**Exercise aim:**
Where does the string "computer" appear in the material? Copy each line that holds it.

**Available records:**
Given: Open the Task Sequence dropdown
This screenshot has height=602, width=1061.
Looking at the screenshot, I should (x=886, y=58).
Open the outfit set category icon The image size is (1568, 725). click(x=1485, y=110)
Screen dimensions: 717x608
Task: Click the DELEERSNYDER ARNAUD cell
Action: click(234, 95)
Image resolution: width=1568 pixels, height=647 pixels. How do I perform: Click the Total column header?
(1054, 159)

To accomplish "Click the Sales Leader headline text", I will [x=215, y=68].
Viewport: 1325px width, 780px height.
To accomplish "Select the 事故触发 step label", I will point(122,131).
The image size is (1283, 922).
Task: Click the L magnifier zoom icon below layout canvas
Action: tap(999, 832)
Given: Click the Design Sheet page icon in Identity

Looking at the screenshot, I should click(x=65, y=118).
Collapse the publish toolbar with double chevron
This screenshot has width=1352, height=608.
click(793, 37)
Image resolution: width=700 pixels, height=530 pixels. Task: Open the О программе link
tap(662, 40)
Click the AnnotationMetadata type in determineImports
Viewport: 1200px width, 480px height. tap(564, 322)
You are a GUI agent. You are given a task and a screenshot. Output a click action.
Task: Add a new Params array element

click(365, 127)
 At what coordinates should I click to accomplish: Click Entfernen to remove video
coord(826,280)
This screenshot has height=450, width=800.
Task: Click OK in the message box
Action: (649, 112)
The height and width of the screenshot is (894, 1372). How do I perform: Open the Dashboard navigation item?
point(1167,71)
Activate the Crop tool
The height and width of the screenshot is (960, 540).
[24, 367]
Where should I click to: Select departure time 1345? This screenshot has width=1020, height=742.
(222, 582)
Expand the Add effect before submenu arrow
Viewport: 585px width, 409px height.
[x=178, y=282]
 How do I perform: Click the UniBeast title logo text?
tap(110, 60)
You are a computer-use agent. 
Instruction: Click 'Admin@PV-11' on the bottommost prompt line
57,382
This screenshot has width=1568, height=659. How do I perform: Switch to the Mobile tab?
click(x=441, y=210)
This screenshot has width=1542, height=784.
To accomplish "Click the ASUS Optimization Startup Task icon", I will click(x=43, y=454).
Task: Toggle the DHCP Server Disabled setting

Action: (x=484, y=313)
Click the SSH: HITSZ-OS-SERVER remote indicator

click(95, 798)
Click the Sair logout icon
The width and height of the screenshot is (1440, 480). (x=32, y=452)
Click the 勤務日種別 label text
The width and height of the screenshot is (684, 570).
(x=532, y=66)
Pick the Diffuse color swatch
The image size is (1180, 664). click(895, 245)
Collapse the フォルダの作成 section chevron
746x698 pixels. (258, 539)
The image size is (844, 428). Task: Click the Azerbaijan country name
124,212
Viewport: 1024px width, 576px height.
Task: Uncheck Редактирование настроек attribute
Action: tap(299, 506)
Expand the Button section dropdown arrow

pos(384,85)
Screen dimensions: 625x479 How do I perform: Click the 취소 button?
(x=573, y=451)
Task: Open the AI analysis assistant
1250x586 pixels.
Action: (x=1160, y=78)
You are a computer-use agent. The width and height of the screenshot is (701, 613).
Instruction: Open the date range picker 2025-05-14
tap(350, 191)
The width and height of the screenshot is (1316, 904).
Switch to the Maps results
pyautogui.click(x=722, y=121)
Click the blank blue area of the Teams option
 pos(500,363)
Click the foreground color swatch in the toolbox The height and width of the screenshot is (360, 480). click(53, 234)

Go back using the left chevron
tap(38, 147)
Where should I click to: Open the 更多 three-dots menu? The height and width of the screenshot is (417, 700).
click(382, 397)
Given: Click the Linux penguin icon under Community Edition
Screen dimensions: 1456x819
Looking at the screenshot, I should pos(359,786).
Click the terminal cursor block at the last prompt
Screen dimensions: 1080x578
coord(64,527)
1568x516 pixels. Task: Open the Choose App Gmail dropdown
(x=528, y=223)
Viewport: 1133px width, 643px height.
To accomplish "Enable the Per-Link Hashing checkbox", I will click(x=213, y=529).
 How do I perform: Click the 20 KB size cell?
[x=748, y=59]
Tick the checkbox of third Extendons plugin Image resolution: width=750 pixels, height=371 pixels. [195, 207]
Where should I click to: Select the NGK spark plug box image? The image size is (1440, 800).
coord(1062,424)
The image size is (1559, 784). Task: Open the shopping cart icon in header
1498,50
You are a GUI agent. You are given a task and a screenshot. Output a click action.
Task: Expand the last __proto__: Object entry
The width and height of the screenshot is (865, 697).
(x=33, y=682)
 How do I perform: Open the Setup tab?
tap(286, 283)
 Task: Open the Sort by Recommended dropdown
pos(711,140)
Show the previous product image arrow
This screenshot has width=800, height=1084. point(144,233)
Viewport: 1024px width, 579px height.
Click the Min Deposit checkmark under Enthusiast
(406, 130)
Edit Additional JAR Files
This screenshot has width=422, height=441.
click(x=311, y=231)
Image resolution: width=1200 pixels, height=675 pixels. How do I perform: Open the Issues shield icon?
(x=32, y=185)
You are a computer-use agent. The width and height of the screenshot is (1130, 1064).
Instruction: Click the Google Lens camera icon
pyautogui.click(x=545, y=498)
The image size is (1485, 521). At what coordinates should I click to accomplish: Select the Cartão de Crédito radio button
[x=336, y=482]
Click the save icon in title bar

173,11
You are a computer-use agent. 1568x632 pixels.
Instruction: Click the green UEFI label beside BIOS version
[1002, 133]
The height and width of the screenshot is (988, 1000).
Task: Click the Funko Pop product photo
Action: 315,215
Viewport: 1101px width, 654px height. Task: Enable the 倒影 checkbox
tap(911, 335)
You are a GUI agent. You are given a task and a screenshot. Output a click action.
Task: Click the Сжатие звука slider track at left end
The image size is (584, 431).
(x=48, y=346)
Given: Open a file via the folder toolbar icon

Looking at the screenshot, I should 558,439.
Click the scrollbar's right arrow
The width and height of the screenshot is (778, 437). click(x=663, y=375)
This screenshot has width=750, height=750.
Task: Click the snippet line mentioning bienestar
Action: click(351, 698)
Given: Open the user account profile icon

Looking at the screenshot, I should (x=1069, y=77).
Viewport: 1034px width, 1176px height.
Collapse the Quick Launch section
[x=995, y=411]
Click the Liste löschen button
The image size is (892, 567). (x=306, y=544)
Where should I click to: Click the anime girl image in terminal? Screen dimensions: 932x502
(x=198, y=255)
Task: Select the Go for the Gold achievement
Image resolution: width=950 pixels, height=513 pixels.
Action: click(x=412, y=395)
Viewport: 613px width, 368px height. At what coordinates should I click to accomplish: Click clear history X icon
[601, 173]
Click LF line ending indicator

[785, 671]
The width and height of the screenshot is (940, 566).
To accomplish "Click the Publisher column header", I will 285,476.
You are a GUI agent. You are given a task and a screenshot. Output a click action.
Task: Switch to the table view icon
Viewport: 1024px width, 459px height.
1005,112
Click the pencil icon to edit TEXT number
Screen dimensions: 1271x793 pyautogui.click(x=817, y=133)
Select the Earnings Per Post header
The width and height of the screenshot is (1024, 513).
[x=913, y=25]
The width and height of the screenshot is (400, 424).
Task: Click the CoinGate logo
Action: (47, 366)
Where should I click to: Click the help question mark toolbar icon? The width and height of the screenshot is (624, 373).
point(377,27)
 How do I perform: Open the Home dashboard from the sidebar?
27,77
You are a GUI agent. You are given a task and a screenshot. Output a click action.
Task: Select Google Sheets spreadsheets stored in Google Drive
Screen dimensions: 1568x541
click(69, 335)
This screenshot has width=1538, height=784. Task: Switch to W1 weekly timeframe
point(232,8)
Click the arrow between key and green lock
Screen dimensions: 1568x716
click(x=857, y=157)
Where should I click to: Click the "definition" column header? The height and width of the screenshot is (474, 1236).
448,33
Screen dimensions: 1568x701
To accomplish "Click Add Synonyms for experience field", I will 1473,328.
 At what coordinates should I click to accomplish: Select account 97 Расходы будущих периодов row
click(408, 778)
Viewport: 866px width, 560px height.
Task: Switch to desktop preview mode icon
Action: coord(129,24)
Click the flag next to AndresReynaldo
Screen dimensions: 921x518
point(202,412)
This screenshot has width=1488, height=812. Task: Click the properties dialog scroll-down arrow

**Solution for this problem:**
You are a computer-use agent. 
You are a computer-use agent. The width and height of the screenshot is (701, 613).
You are a computer-use agent. The width and height of the screenshot is (1130, 1064).
You are a computer-use agent. 1568x632 pixels.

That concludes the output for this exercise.